Over the last six months, the ICE has campaigned for a duty to cooperate, which is intended to facilitate cooperation between planning authorities on infrastructure of strategic importance, to be strengthened and clarified.
Recent amendments made to the Localism Bill report stage addressed this, but French notes that it remains to be seen how it will play out in reality.
The ICE is also concerned about the introduction of local referendums, he says. “If organised community groups are able to oppose developments even before planning proposals have been made, this could pose questions for infrastructure development.” French adds that leveraging funding is always difficult, whatever system is in place.
“My view is that the public and private sectors are considerably closer under the LEPs than they were under the RDAs. This must improve the engagement with private investors.”
This time last year, now-deputy director for growth and infrastructure at Oxfordshire County Council Martin Tugwell was hopeful such radical changes could work.

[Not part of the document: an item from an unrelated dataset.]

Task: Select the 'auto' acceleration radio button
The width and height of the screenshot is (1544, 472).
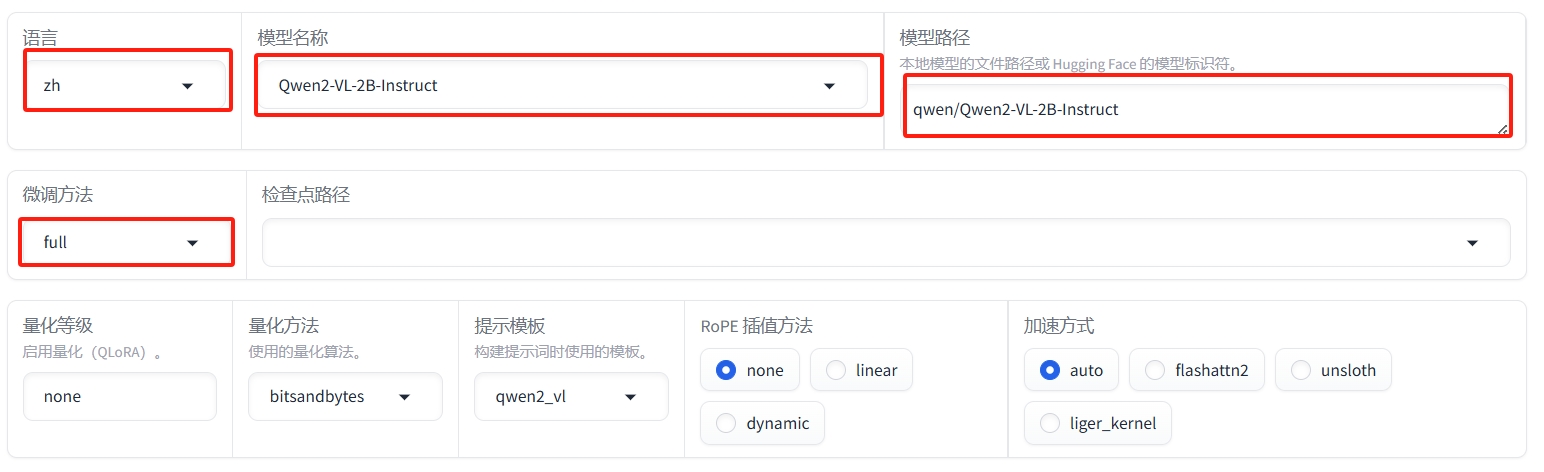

“It seems like the right time to do this. If you give local councils the opportunity to make decisions, providing the information, the technical expertise and a framework is there, they’ll do it. It’s not going to make decision-making any easier, but is that such a bad thing?”
“If organised community groups can oppose development, this could pose questions for infrastructure”
Geoff French, ICE Localism Panel
Peter Brett Associates partner and regional investment expert Scott Witchalls thinks that the key challenge will be to understand and agree priorities for investment across the region.
“There will naturally be a lack of willingness to support a project if it might prejudice another bid for a project of more interest to them. However, this was always the case.
“The only real difference is that when funds are even more scarce, unequivocal support is much harder to gain. I’m convinced that those who approached the delivery of projects effectively before, will still be able to gain support and funding for projects.”
With the advent of the localism agenda, regional government is entering a period of unprecedented change. It is up to those on the front line at the regional level to ensure that questions are asked, and answers found.